Wednesday, December 27, 2006

Why we knit

What is it that causes people to want to make things? Even things that could be bought for less money, more professionally done? I am old enough to remember from my early childhood a time when women sewed in order to save money, and knitted or crocheted in order to be able to have things that they otherwise couldn't afford. A generation or two earlier than that, the ability to sew and knit was essential if the children were to have warm clothes. Manufactured goods were expensive, while a housewive's labor was essentially free.

Now manufactured goods are produced under sweatshop conditions probably worse than anything that ever existed in the Lower East Side or the mills of Lowell and Lawrence, the labor so devalued that by extension it almost devalues domestic crafts as well. I see cute Christmas stockings or antique Santas and snowmen made of felt, imitations of a handcrafted style that was itself an imitation of an earlier attempt at making something from nothing--and they sell for $10 or $20, less than the cost of materials, less than the cost of even a pattern. So why would anyone bother?

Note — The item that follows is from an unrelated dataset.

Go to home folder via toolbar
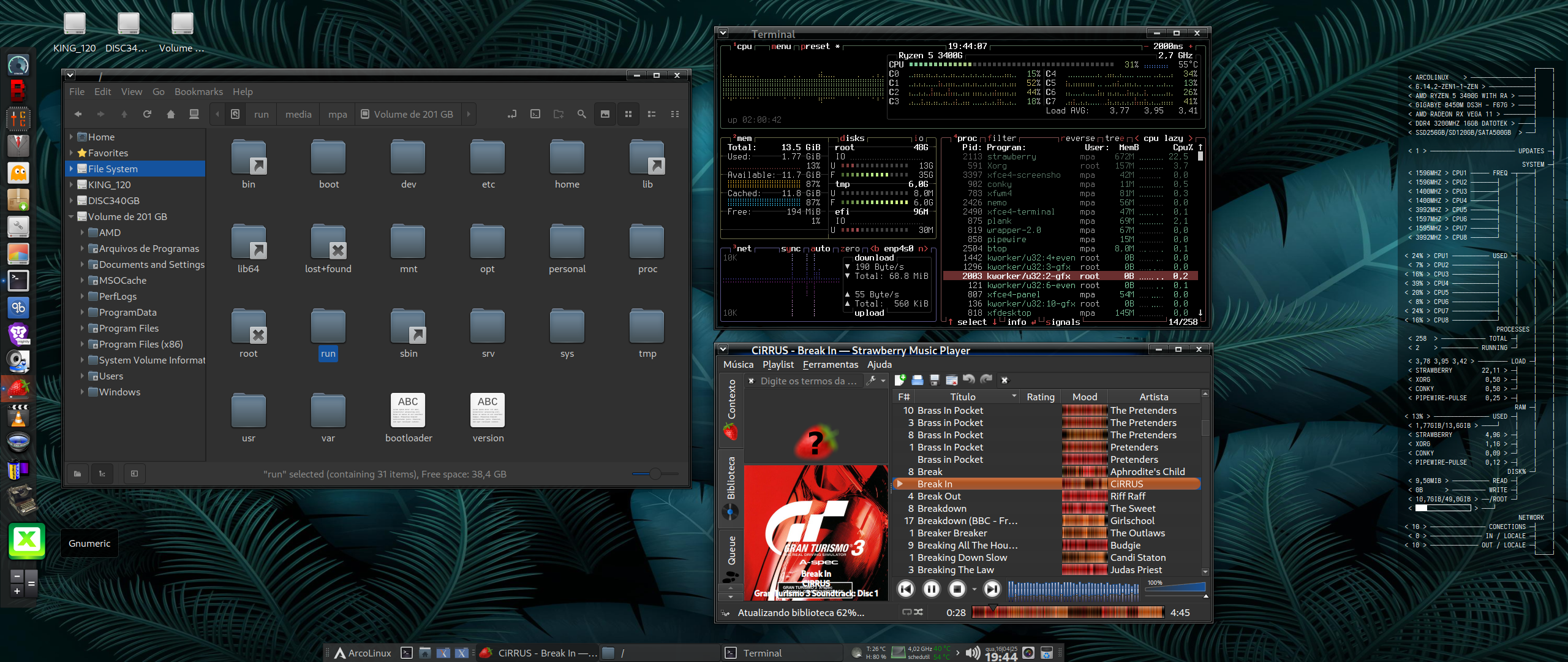 click(x=171, y=114)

There seems to be an innate desire to create and to own the competence needed to make beautiful and functional objects with one's own hands. The need to feel competent is a basic component of self-esteem. Infants and children practice any skill they see around them with a passion to achieve competence, whether it's walking on two feet or stalking animals or riding a bike or playing a video game. Doing something hard and doing it skillfully is intrinsically satisfying. And if it's something that your gender--your people-- have done from time immemorial, it fulfills several needs. You feel connected, grounded, like you are part of a long chain of women doing not only what was needed, but rejoicing in their own skill, doing it better than strictly necessary. In a day when the family depended on mother for socks and mittens and sweaters, mother knitted intricate color patterns, cables, lace, anything to showcase her skill.

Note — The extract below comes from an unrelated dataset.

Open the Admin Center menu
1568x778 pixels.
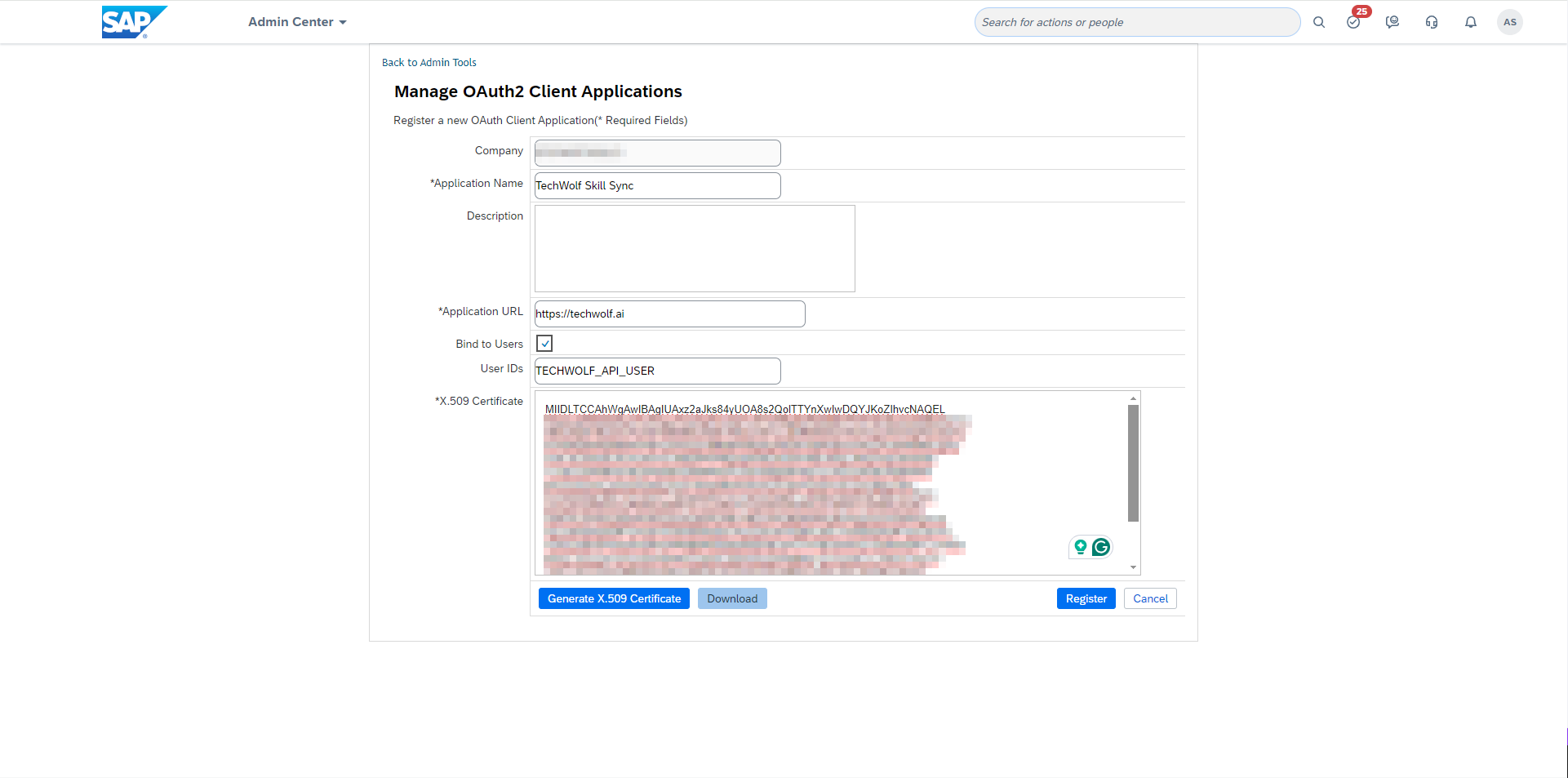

One of the most touching museum exhibits I ever saw was an American Indian museum just east of Yellowstone National Park. Cradleboards and moccasins and baby clothes were covered with elaborate patterns in tiny beads. Those mothers had a lot to do just to keep their family fed and clothed, but they needed more than that--they needed to show their skill, their creativity, their joy in a new baby. A plain cradleboard would have worked just as well as a decorated one, but not one of them was plain. It's probably true that every human society has decorated its tools and made everyday objects as attractive as possible. Even the Amish, who call themselves Plain People, make beautiful quilts, exquisitely executed. They avoid flowered fabrics, using only dark solids, and their designs are so pleasing that "worldly" people copy their sense of style. We are compelled to make and surround ourselves with things that are beautiful.

So if we pass that job on to others, to fashion designers and interior decorators and third-world wage-slaves, we feel impoverished. We are less than a wandering nomad or a dirt-poor peasant or a cave dweller, all of whom created their own beauty for themselves and those they loved, not for money and not simply because they had to but because that's what human beings do.

In the past I have done cross-stitch and crewel embroidery, made patchwork quilts, and crocheted, and all of them fulfilled the need to make something beautiful and to acquire the skills necessary to do it myself, to do it well. Somehow knitting feels even more grounded, more connected. I know that my grandmother could crochet and embroider, but what I actually remember is her knitting. She worked at the GE her whole life, as much a working mother as any modern woman, but she always knit us Christmas gifts. There was a little yarn shop down by the River Works, and I imagine that many of the women who worked in a factory felt a need to create something beautiful of their very own, something that they controlled from start to finish, something that belonged to the world of women.

It's funny that clever new knitting books offer us patterns for knitting bikinis and weird skirts and sexy bustiers, but what women are actually knitting is socks. Socks! Could anything be less sexy, less cutting edge, less necessary than hand-made socks, when we can buy socks for a dollar or two a pair? Thanks, North American Free Trade Agreement, but there is something we value more than cheaper consumer goods--the work of our own minds and hands as an expression of our love and our connection to our grandmothers and our children.